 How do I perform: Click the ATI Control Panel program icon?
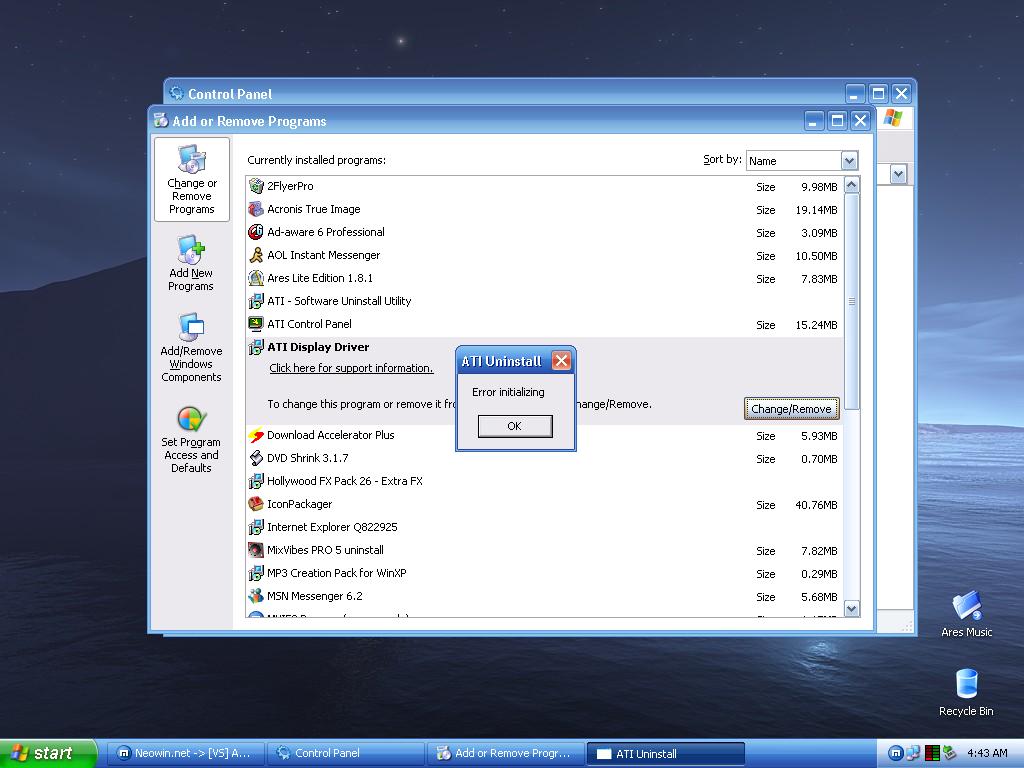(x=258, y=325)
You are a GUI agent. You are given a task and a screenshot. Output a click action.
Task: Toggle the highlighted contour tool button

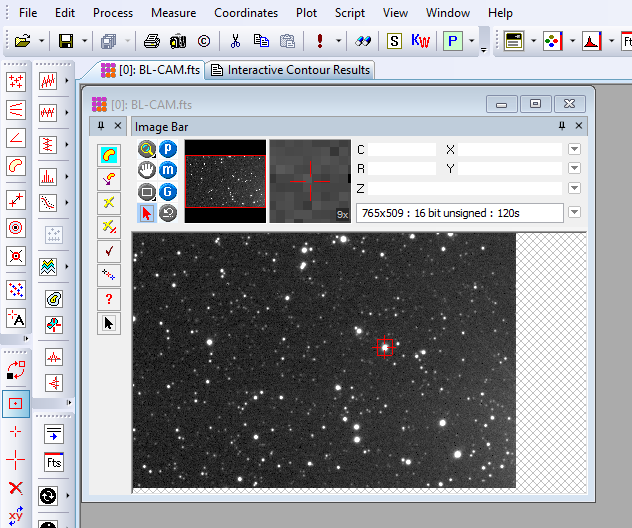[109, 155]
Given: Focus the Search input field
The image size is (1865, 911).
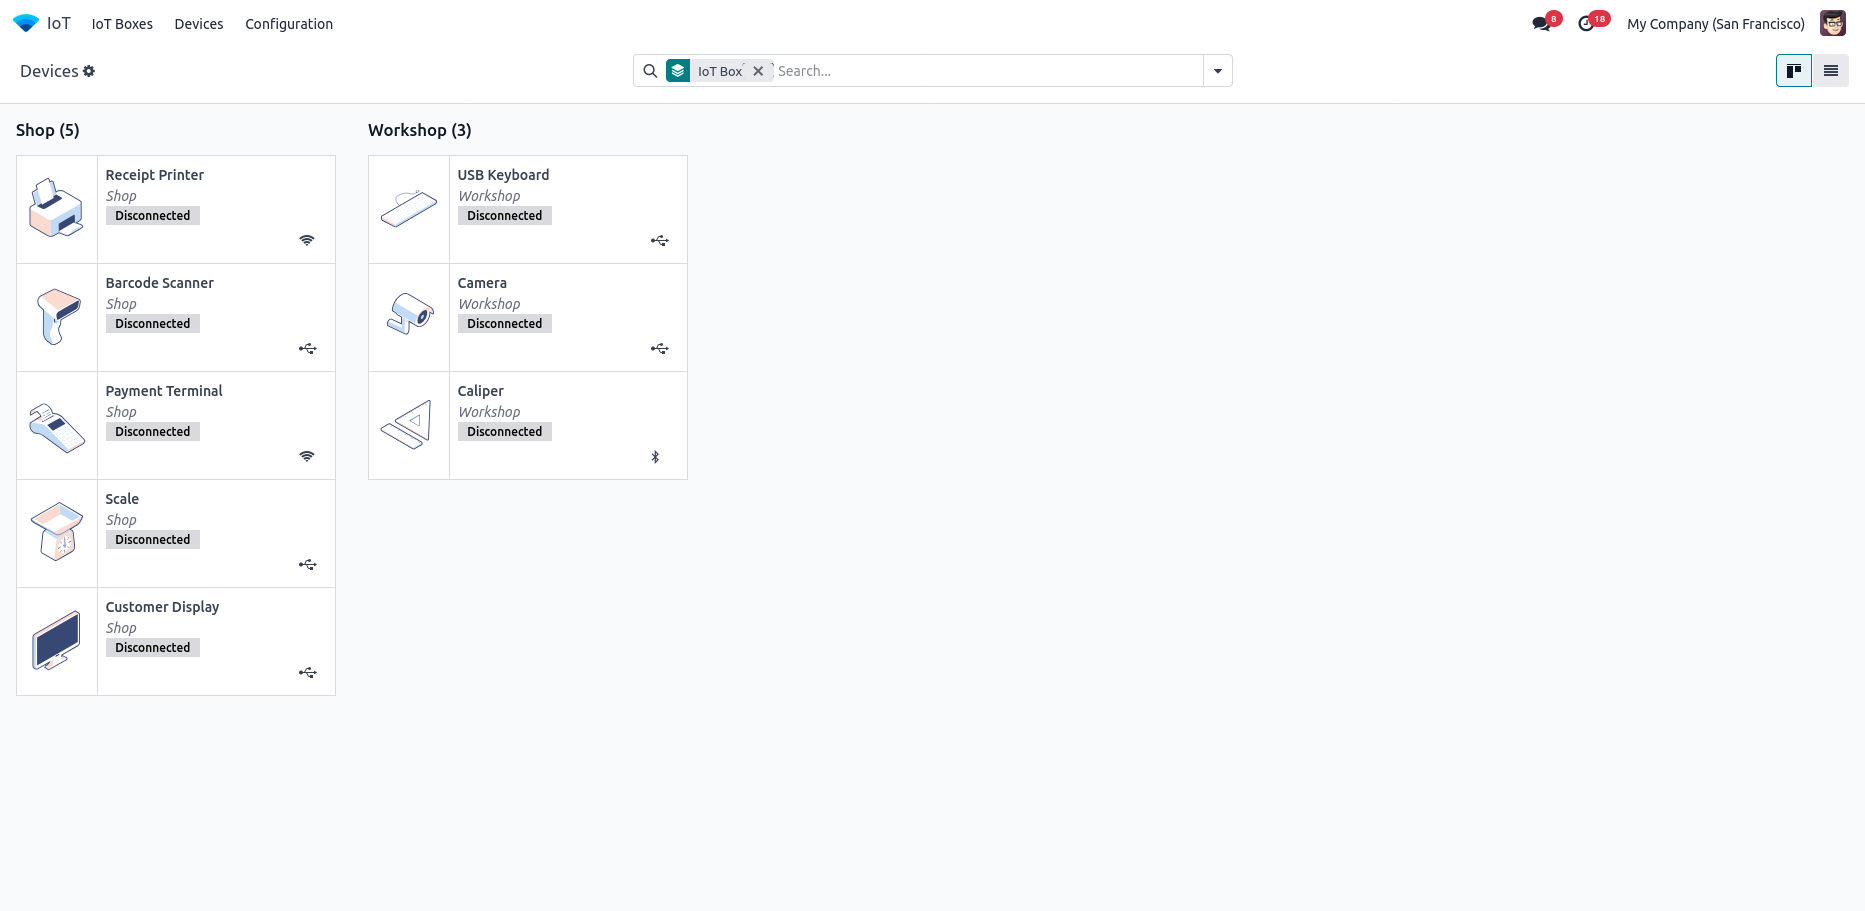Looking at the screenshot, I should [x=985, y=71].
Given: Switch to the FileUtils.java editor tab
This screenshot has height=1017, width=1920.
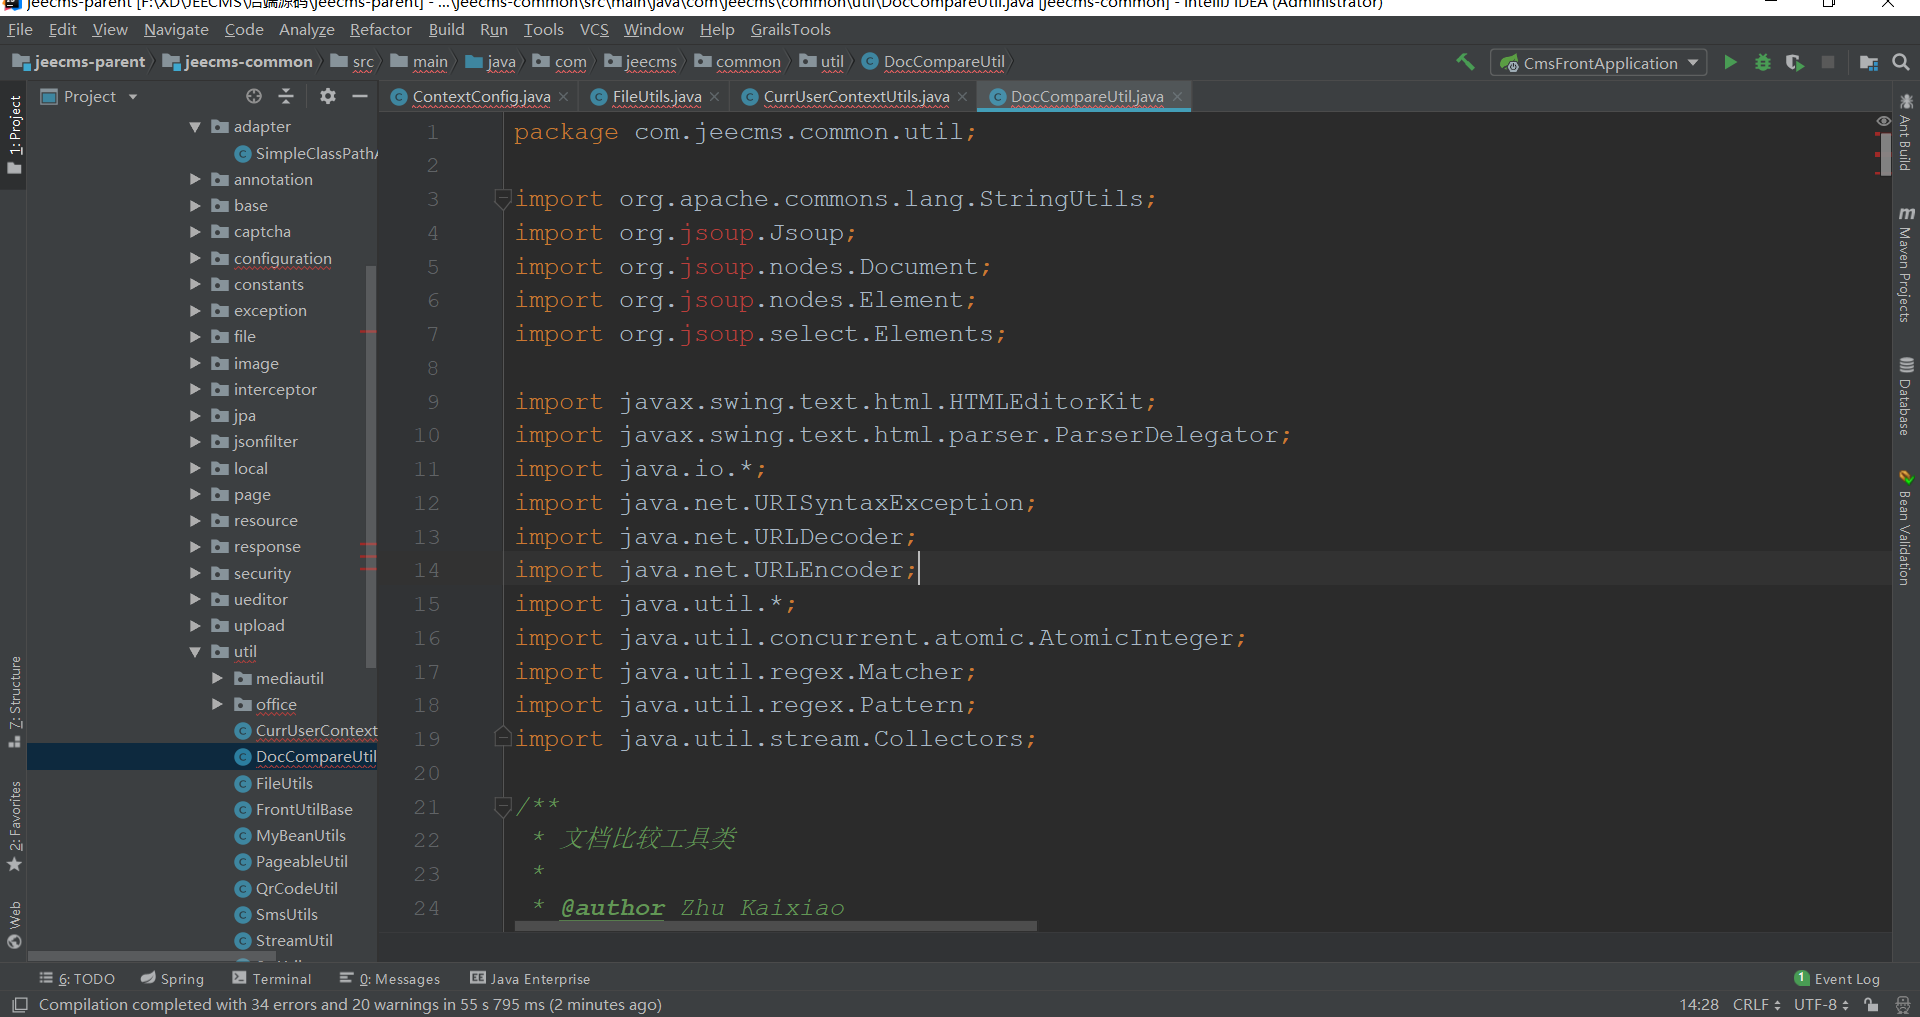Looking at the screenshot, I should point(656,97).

* _ACTIVITY_:
Exact text is required for the lines from the one with "The image size is (1865, 911)." through the last line of the entries, both included. Omit pictures.

* _SOLUTION TO THE EXERCISE_:
The image size is (1865, 911).
Looking at the screenshot, I should [x=985, y=71].
Given: Switch to the FileUtils.java editor tab
This screenshot has height=1017, width=1920.
Looking at the screenshot, I should point(656,97).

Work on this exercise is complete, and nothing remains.